Um sowohl eine würdevolle stationäre Unterbringung von Trans*Patient:innen ohne vollständige Transition als auch von Cis*Patient:innnen sicherzustellen,empfiehlt die Ethikkommission für Berufe in der Pflege konkret folgende Maßnahmen:

  • Pflegefachpersonen kommunizieren offen, sowohl mit Trans*Patient:innen als auch mit den Patient:innen, mit denen diese. das Zimmer teilen würden. Dazu gehört es auch, Trans*Patient:innen auf mögliche Unsicherheiten (z. B. bezüglich der bevorzugten Anrede) anzusprechen und mit ihnen zu besprechen, ob sie lieber in einem Einzelzimmer untergebracht werden möchten. Eine der Identität der Trans*Person zuwiderlaufende geschlechtliche Zuordnung (z.B. durch eine nicht gewünschte Anrede oder eine Zimmerbelegung mit Patient:innen anderen Geschlechts als dem, mit dem sich die Trans*Person identifiziert) kann von diesen als traumatisch erlebt werden.
  • Falls Trans* Patient:innen eine Unterbringung im Einzelzimmer ablehnen, empfiehlt sich eine Besprechung im Pflegeteam über die Optionen einer gemeinsamen Zimmerbelegung. So könnte die Zusammenlegung mit einer anderen Trans*Patient:in mit gleicher geschlechtlicher Identität oder auch dieZusammenlegung mit einer Cis*Patient:in erwogen werden.
  • Vor diesem Hintergrund kann Trans*Patient:innen ein entsprechendes Angebot zu ihrer Unterbringung unterbreitet und ihre Zustimmung zu einer dieser Optionen erbeten werden.
  • Bevor eine gemeinsame Zimmerbelegung erfolgen kann, bedarf es immer auch der Zustimmung des/der anderen Patient:in.Die Bedürfnisse beider Patient:innen in Hinblick auf die Wahrung ihrer Intimsphäre sind zu erfragen und zu wahren (z.B. Benutzung eines Vorhangs zwischen den Betten).

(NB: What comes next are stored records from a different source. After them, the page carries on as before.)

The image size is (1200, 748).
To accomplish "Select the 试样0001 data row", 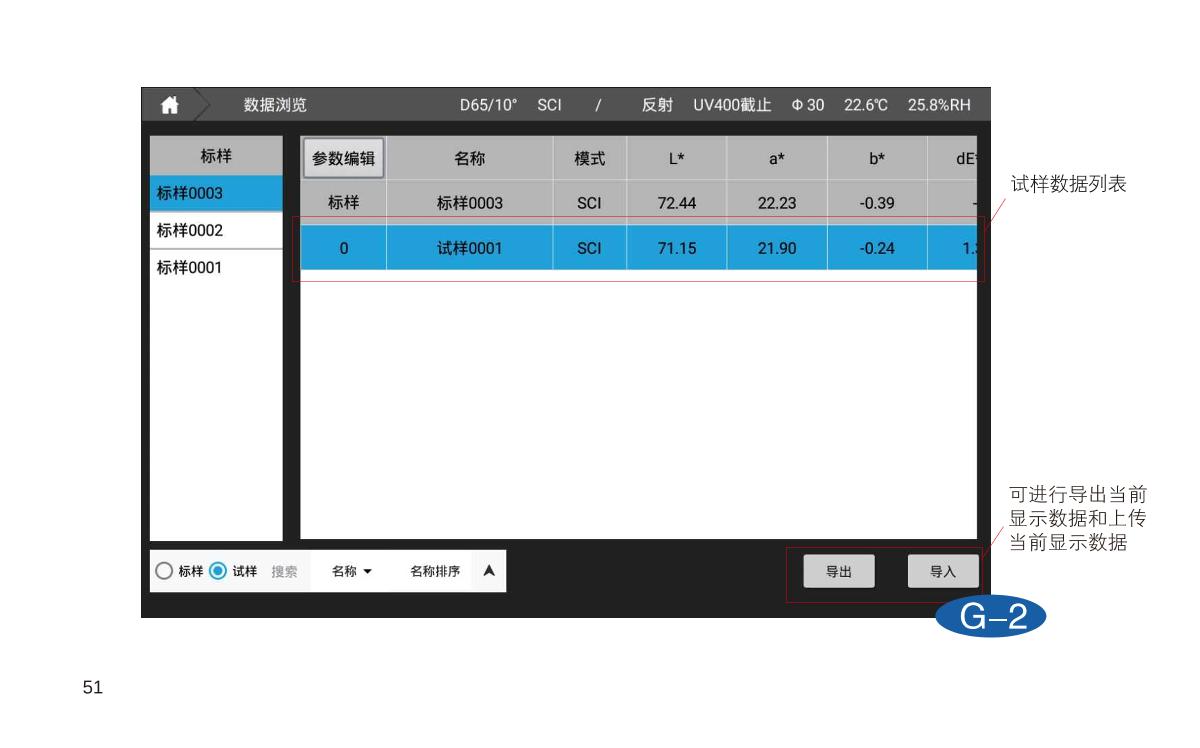I will [638, 248].
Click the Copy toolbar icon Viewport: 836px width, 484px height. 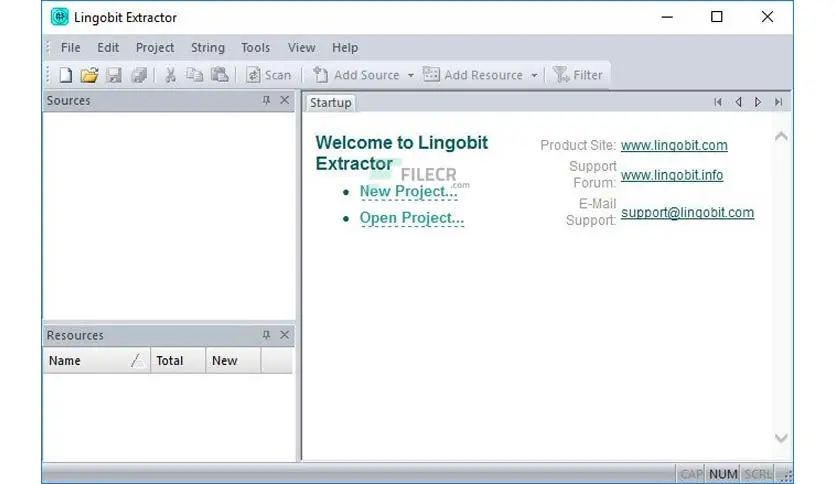194,75
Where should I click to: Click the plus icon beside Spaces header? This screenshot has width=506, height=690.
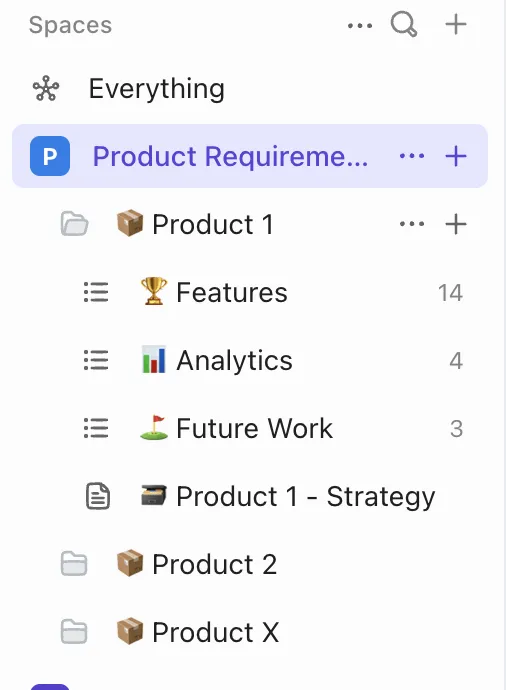456,24
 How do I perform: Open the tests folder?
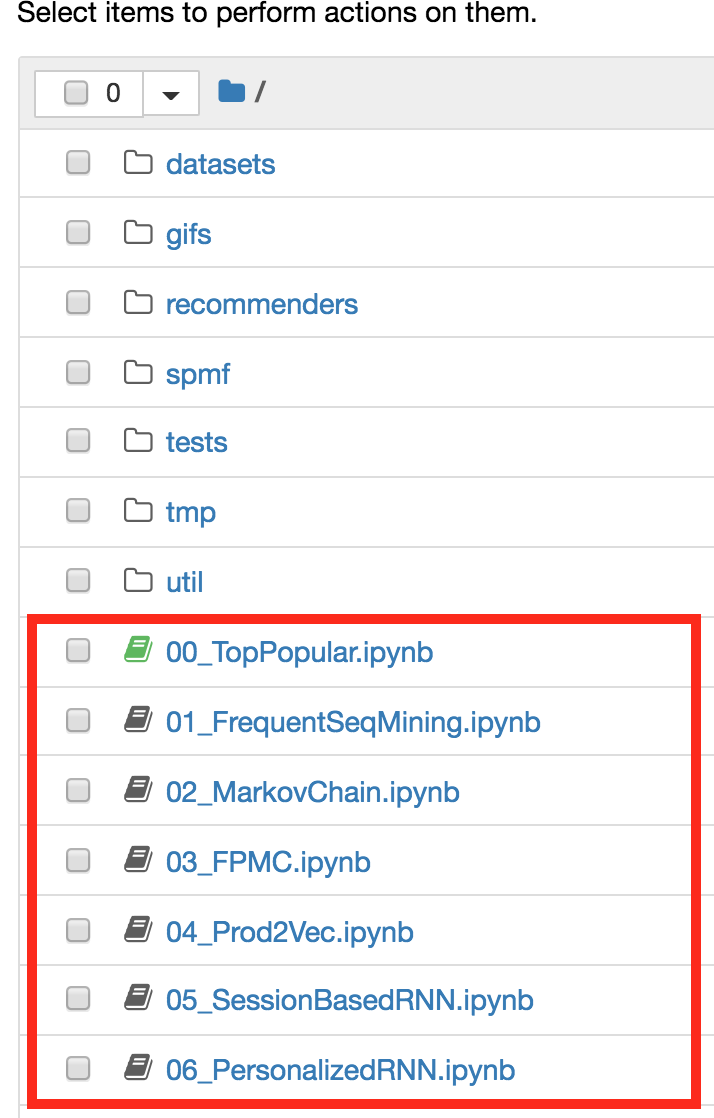pos(197,443)
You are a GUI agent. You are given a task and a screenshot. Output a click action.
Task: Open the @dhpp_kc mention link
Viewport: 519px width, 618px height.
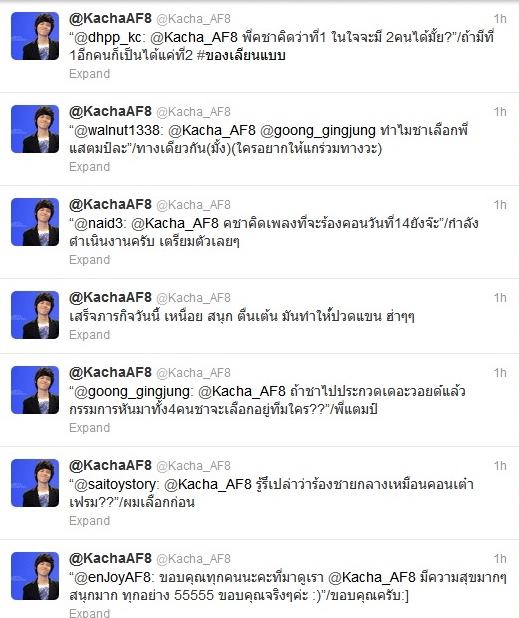108,37
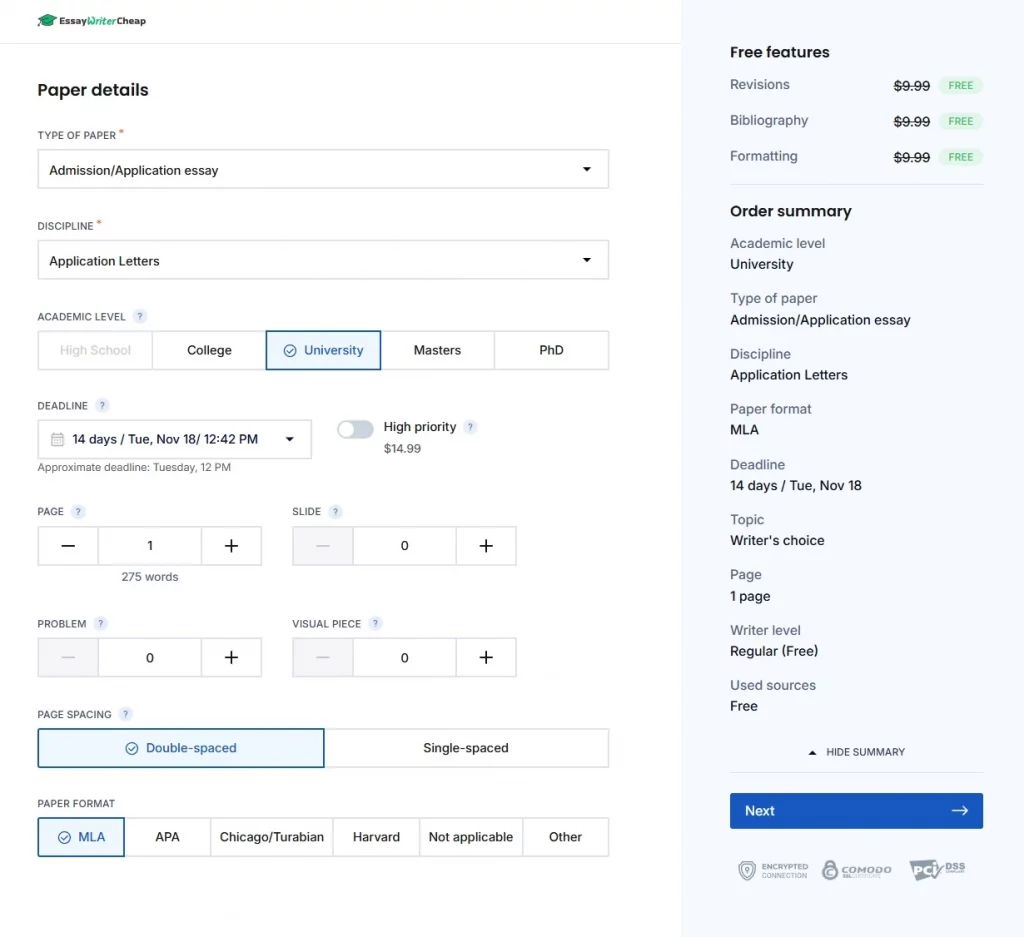Select Single-spaced page spacing

point(466,748)
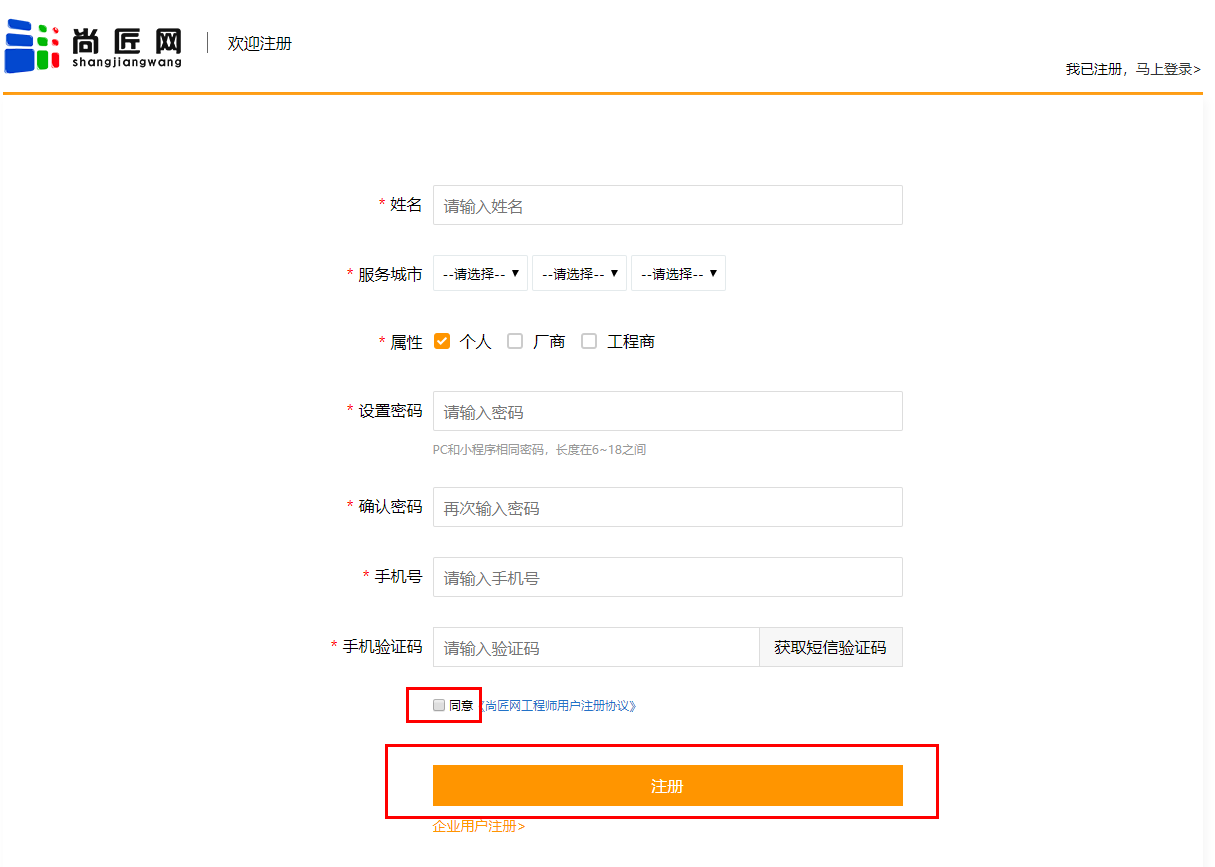Check the 厂商 attribute checkbox
Viewport: 1215px width, 867px height.
[x=515, y=341]
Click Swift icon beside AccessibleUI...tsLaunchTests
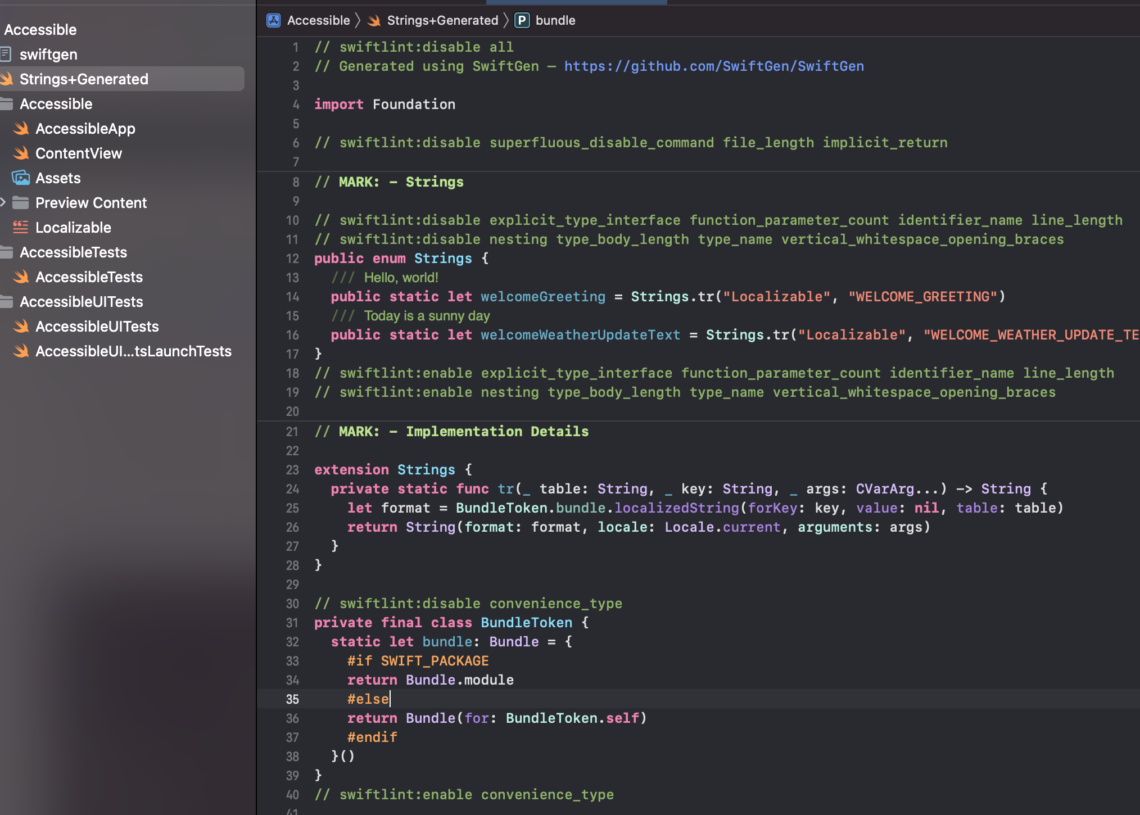 point(21,352)
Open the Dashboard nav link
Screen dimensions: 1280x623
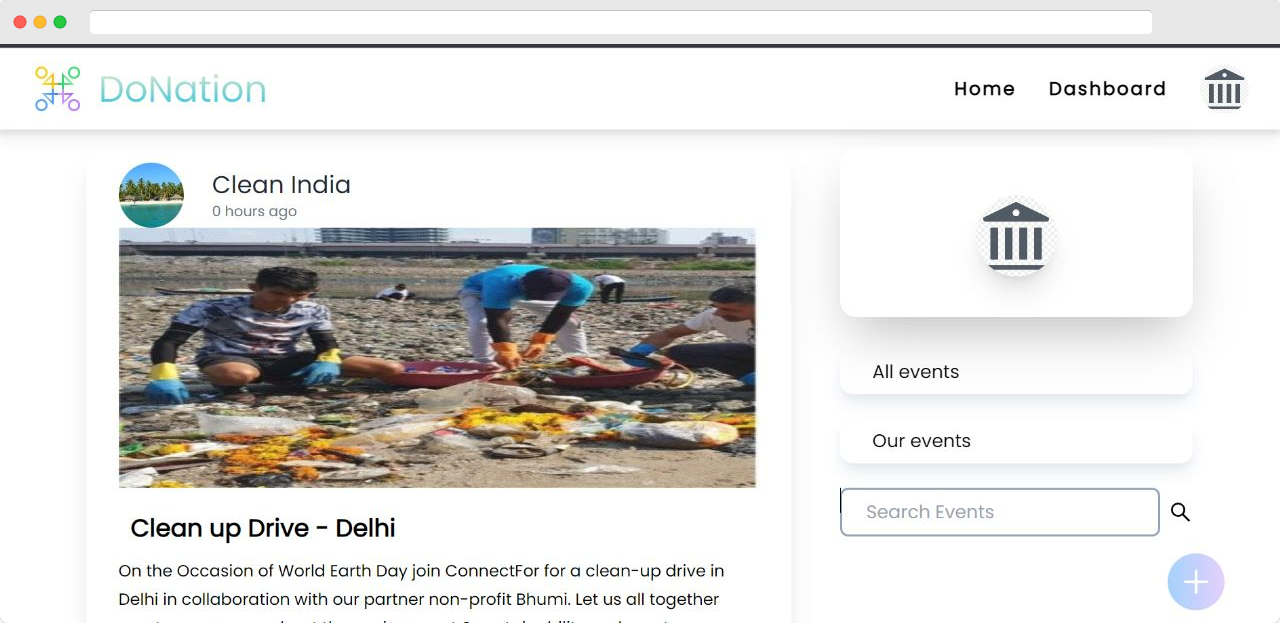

Ergibt sich im Zuge einer gemeinsamen Zimmerbelegung von Trans*Patient:innen (die noch keine Transition zu dem Geschlecht, mit dem sie sich identifizieren, durchlaufen haben) und Cis*-Patient:innen, dass einer/eine der Patient:innen mit der Situation überfordert ist, sollte eine Verlegung ermöglicht werden.Dadurch können Trans*patient:innen vor (neuerlicher) Diskriminierung geschützt sowie die Intimsphäre und Wünsche der anderen Patient*innen geachtet werden

Da im Kontext der medizinischen und pflegerischen Versorgung von Trans*Patient:innen häufig Unsicherheiten im professionellen Team bestehen, empfiehlt die Ethikkommission für Berufe in der Pflege Niedersachsen Teamfortbildungen zu organisieren, um Unsicherheiten abzubauen und der Stigmatisierung und Diskriminierung von Trans*Personen vorzubeugen. Im Sinne eines professionellen Umgangs mit wiederkehrenden, als ethisch herausfordernd wahrgenommenen Situationen kann es zudem hilfreich sein, sich gemeinsam (auch unterstützt durch das Klinische Ethikkomitee) auf Verfahrensregeln und standardisierte Abläufe zu einigen, die für alle Mitglieder eines Arbeitsbereichs oder einer Einrichtung verbindlich sind.